### EXERCISE REQUIREMENTS
Rewrite the rows from the line containing "is (800, 600)." through the end of the records, replacing "particular" with "specific" and changing nothing else. Give only those rows, and omit the pictures.

-------- MATERIAL FOR THIS EXERCISE

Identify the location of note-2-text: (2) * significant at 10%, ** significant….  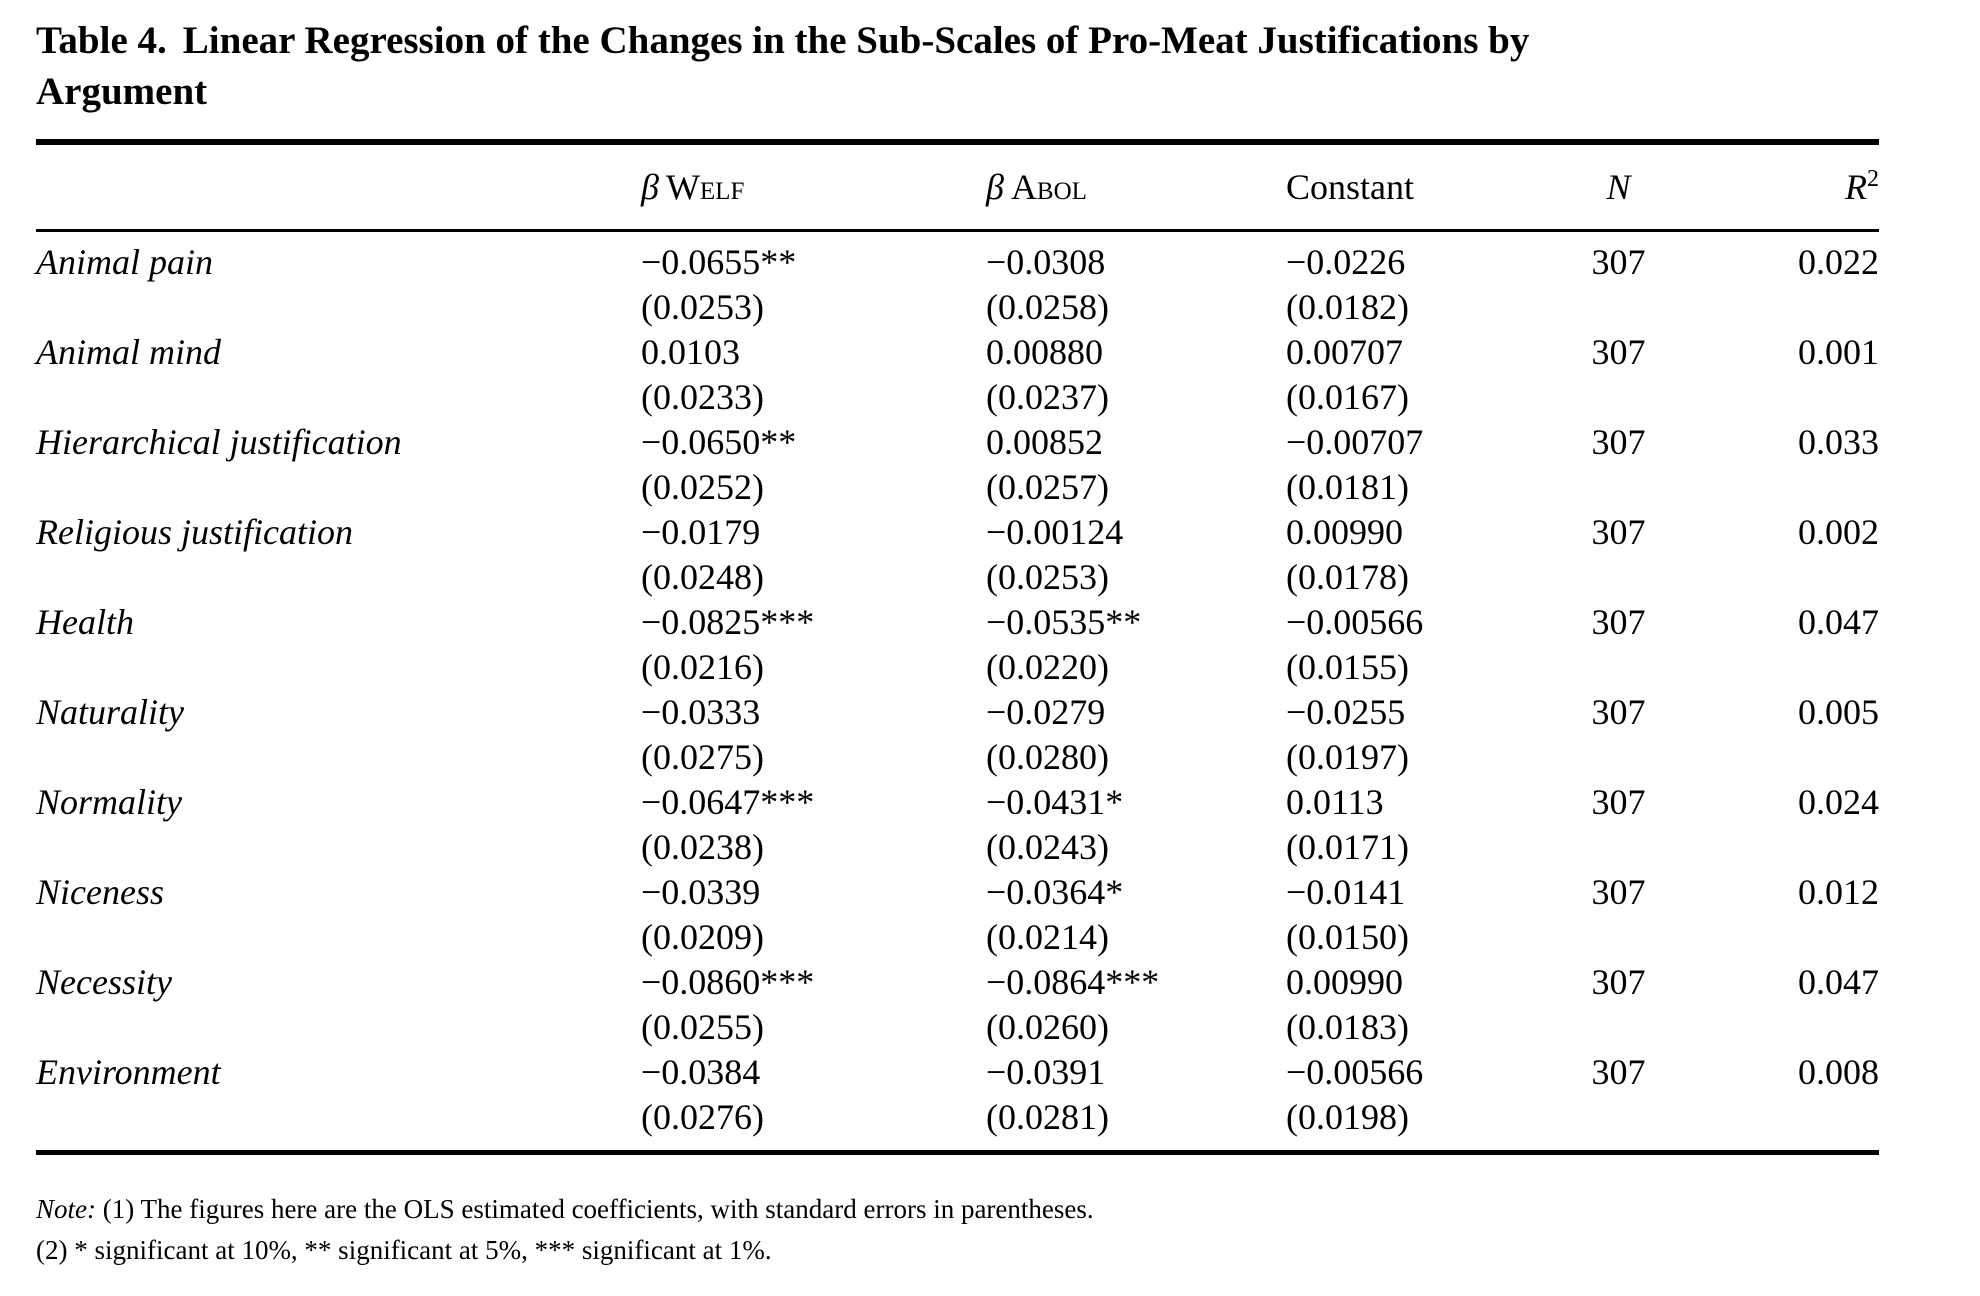
(404, 1250).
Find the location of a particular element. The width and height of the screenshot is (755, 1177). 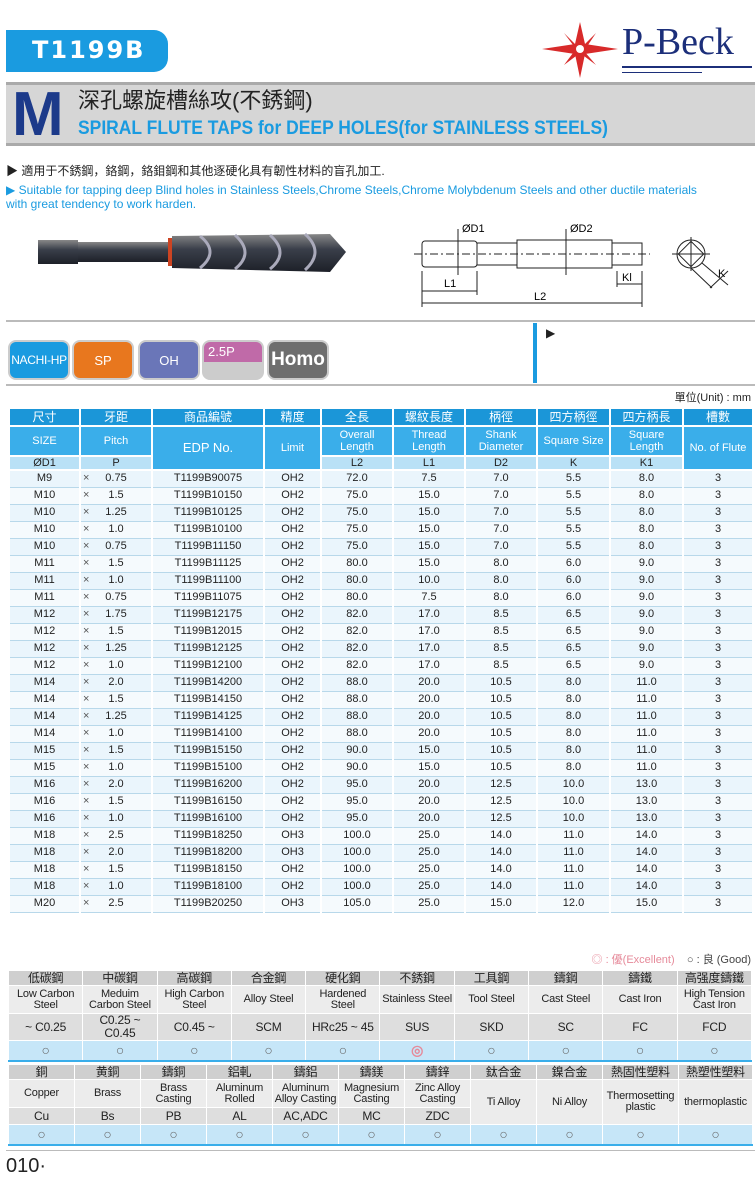

material-en: Meduim Carbon Steel is located at coordinates (120, 1000).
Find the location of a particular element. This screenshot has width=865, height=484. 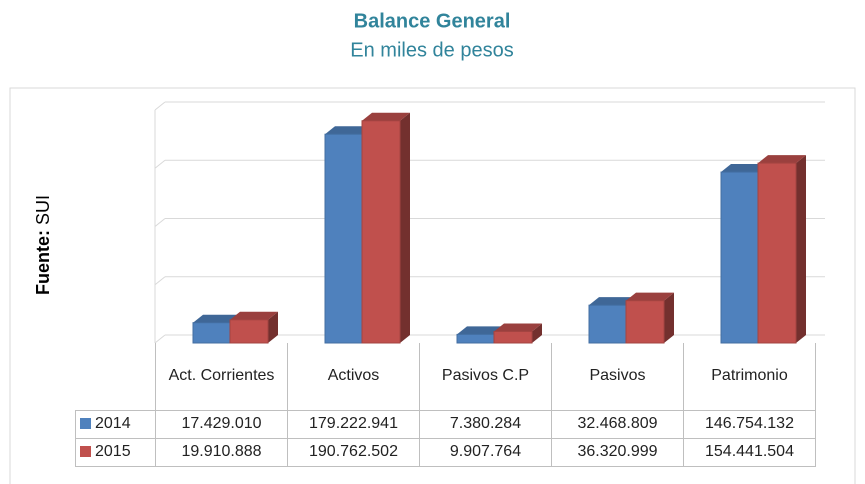

value-label: 17.429.010 is located at coordinates (222, 424).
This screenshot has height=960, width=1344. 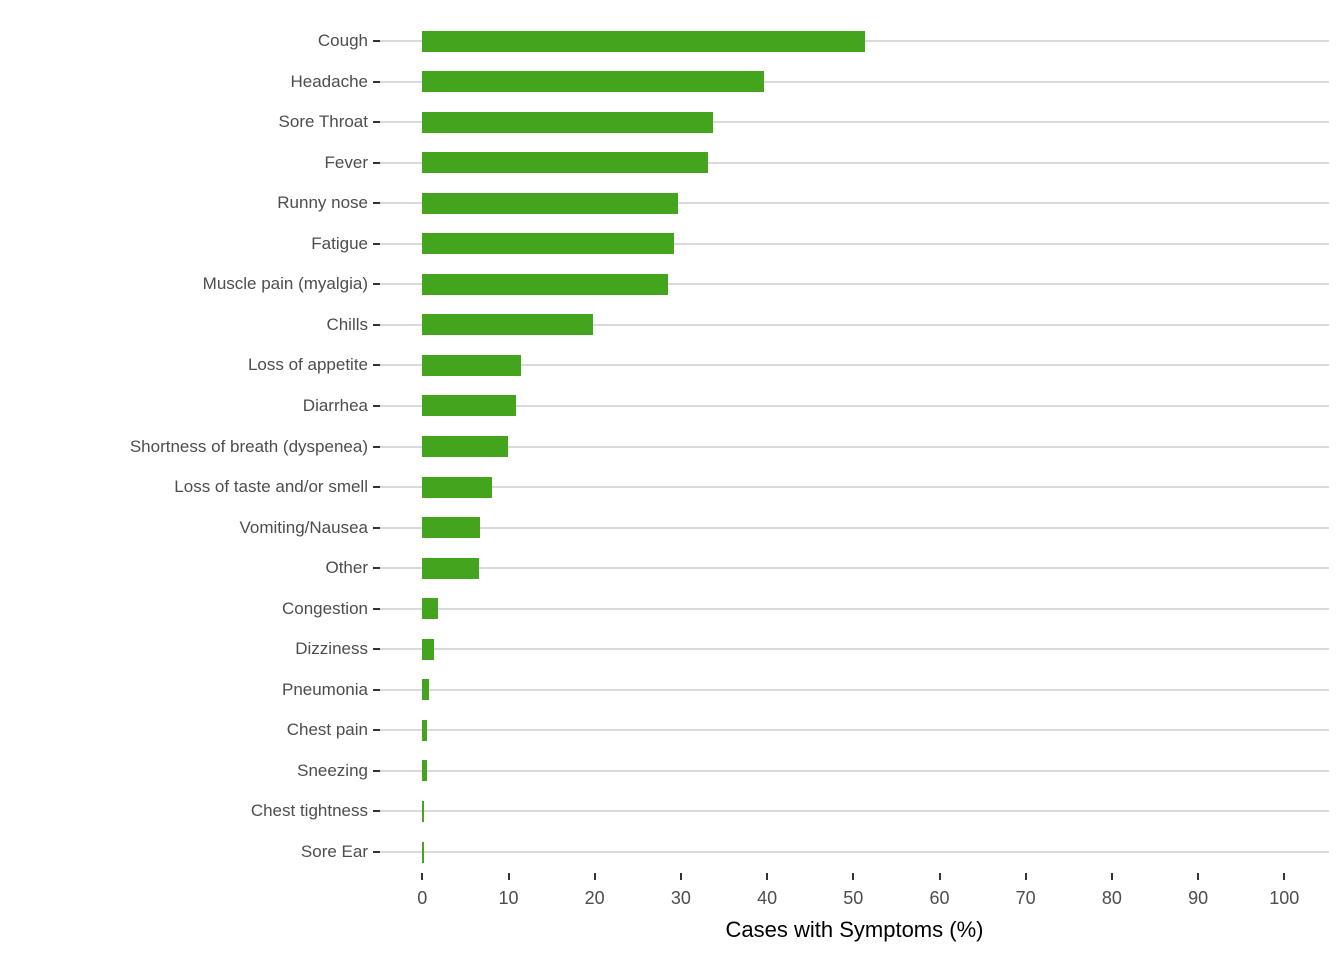 I want to click on y-axis-label: Chills, so click(x=347, y=324).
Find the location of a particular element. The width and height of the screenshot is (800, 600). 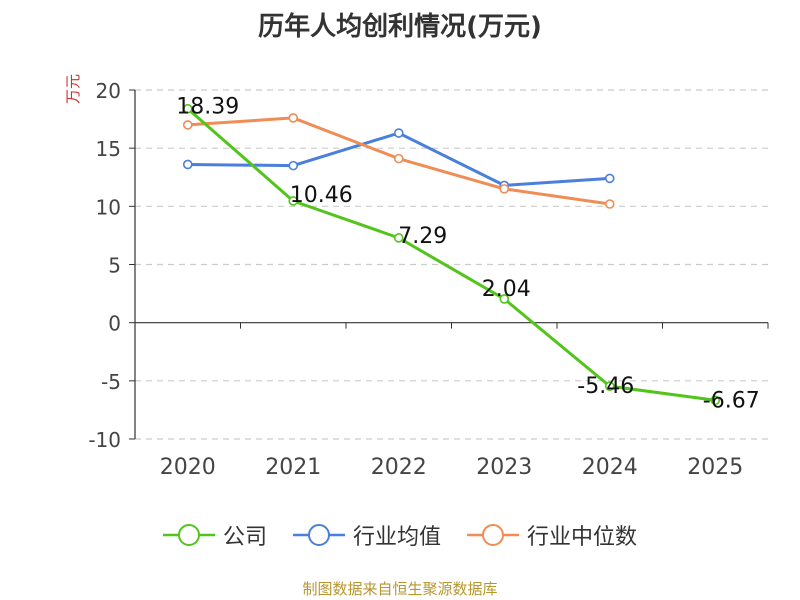

legend-label: 公司 is located at coordinates (244, 538).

----------------

### RESULT
Find the location of a specific element. The width and height of the screenshot is (800, 600). 

legend-label: 公司 is located at coordinates (244, 538).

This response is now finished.